PT, PV e PCdoB pedem ao TSE suspensão de perfis de “Dona Maria”, personagem criada por inteligência artificial

A Federação Brasil da Esperança (Fé Brasil), formada pelos partidos PT, PV e PCdoB, protocolou no dia 22 de abril de 2026 uma representação no Tribunal Superior Eleitoral (TSE) pedindo a suspensão imediata e a indisponibilização dos perfis “Dona Maria” nas redes sociais Instagram, TikTok, Facebook, YouTube e X (antigo Twitter).

“Dona Maria” é uma personagem fictícia gerada por inteligência artificial (IA), que representa uma senhora idosa e negra. A personagem publica vídeos com críticas ao presidente Luiz Inácio Lula da Silva (PT), ao governo federal, ao Supremo Tribunal Federal (especialmente ao ministro Alexandre de Moraes) e a outras figuras da esquerda, frequentemente com tom contundente e elogios a Jair Bolsonaro e seus apoiadores.
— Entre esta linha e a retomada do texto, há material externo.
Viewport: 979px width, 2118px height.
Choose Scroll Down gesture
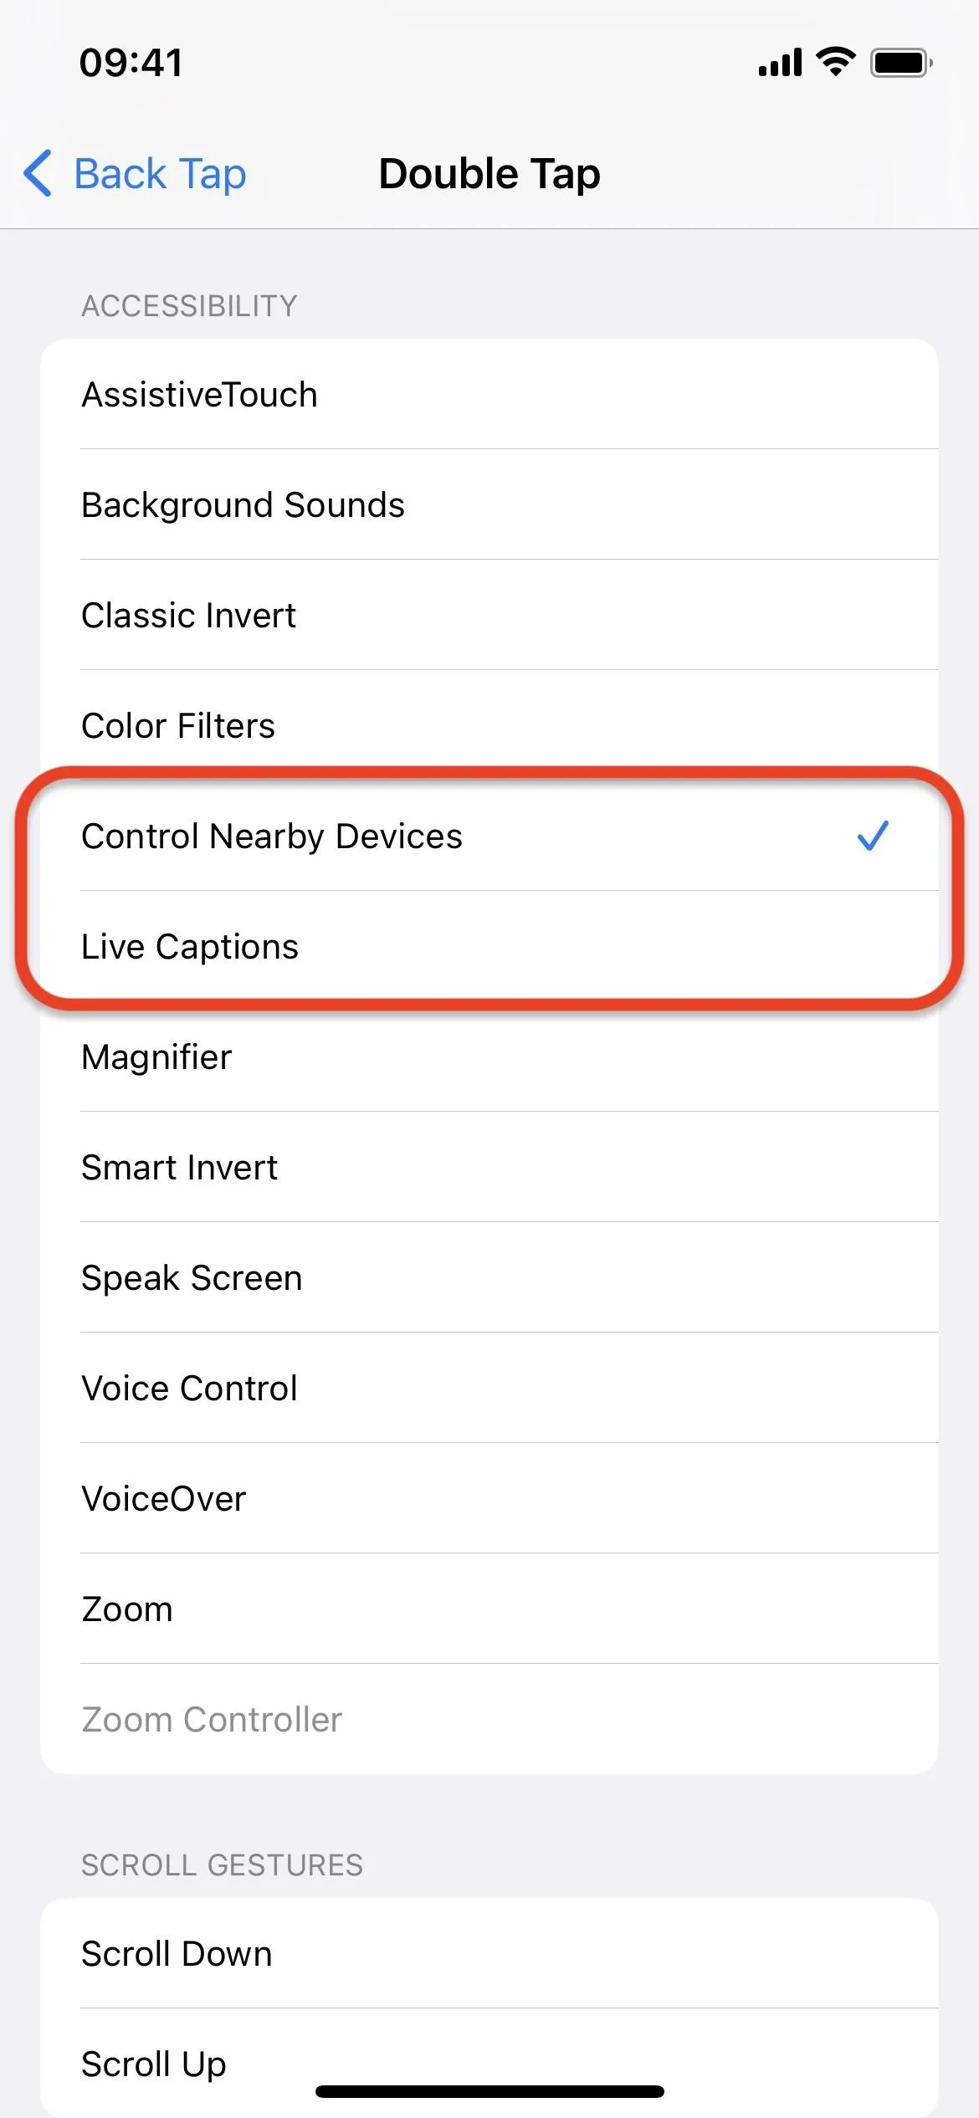[x=490, y=1953]
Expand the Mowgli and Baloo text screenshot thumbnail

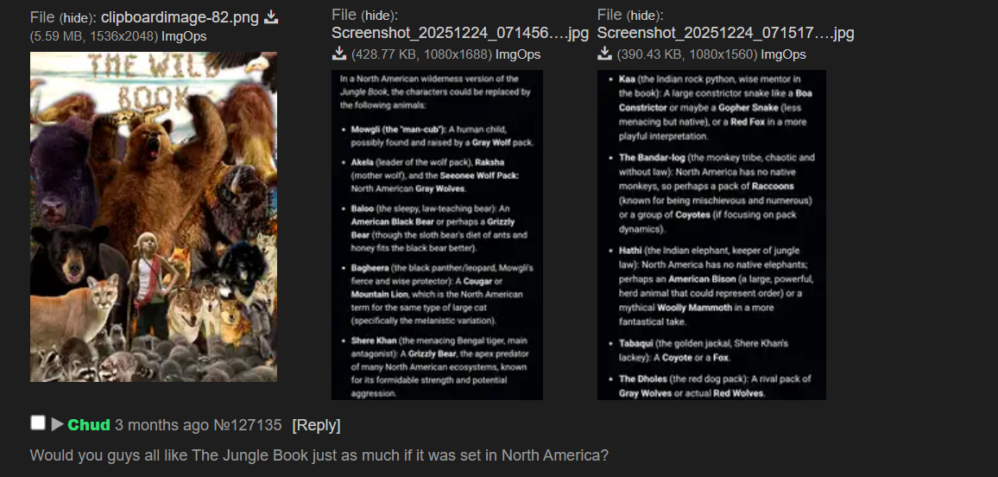(437, 235)
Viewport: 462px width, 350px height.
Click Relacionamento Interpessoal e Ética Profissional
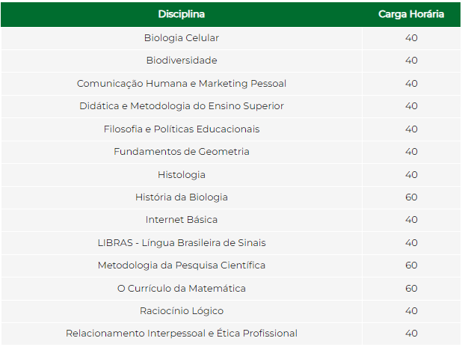[x=182, y=334]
De acordo com a representação, o perfil dissemina desinformação, conteúdos falsos ou descontextualizados, e pode configurar propaganda eleitoral antecipada irregular. Os partidos também argumentam que a personagem não deixa claro em todas as publicações que se trata de conteúdo gerado por IA, o que poderia induzir o público a confundi-la com uma pessoa real. O perfil tem grande alcance: mais de 700 mil seguidores somente no Instagram e milhões de visualizações.

A relatoria do caso foi distribuída à ministra Estela Aranha, do TSE.

Reportagens identificaram que o responsável pela administração dos perfis é Daniel Cristiano dos Santos, de 37 anos, motorista de aplicativo residente em Magé (RJ). Ele utiliza ferramentas de IA, como o Gemini do Google, para criar a imagem, a voz e os vídeos da personagem. O criador já admitiu publicamente que a página é um projeto paralelo e complemento de renda.

Até o momento, o TSE não se manifestou sobre o mérito do pedido. A federação solicita ainda a identificação dos responsáveis pelas contas e o bloqueio de eventuais monetizações ou republicações do conteúdo.

O caso reacende o debate sobre o uso de inteligência artificial nas eleições de 2026 e os limites da regulação de conteúdos gerados por IA nas redes sociais.